Gandhra is a village in Rohtak district of Haryana, India. According to 2011 Census of India population of the village is 6241.

Gandhra is a village in Rohtak district of Haryana, India. It is 16 km from Rohtak, its district headquarters, km from tehsil Sampla, and 52 km west of Delhi, the capital of India. Nearby villages are Kharawar, Atail, Nonond, Paksma, Gijhhi-Dataur, Chuliana and Ismaila.  In the 2011 Census of India, population of the village was 6241.

This village is inhabited by four main castes viz jat, brahmin, chamar, and dhanak. All these four caste are almost equal in proportion. Teli, doom, jogi, bairagi, lohar, maniyar, lilgar and mali caste also comprise the village population.Baba Garib Nath Temple, bhaiyya, chuganan mai and Lord Shyam Ji Temple are the sacred places.

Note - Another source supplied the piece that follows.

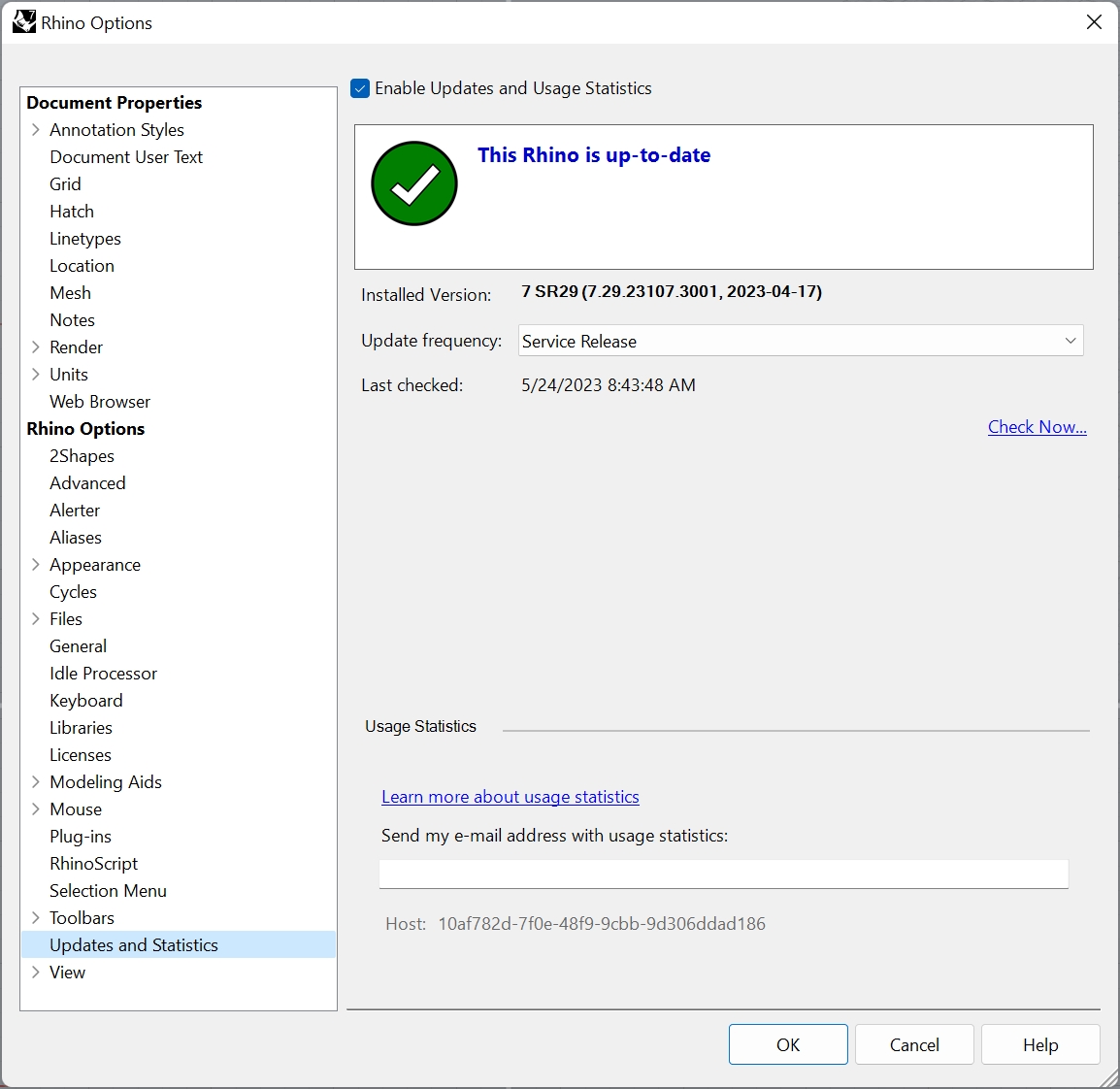This screenshot has width=1120, height=1089.
Task: Click the Check Now link
Action: pyautogui.click(x=1037, y=427)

The literacy rate of the village is about 85%. For health concern there is Govt. PHC as well as the charitable hospital Jain Dhramarth Aushdhyalya.

There are two Govt. Senior Secondary Schools for boys and girls and one private school, Bal Kalyan High School.

Naresh Malik, a former MLA, was born in Gandhra and first to win on a BJP ticket from hasangarh constituency.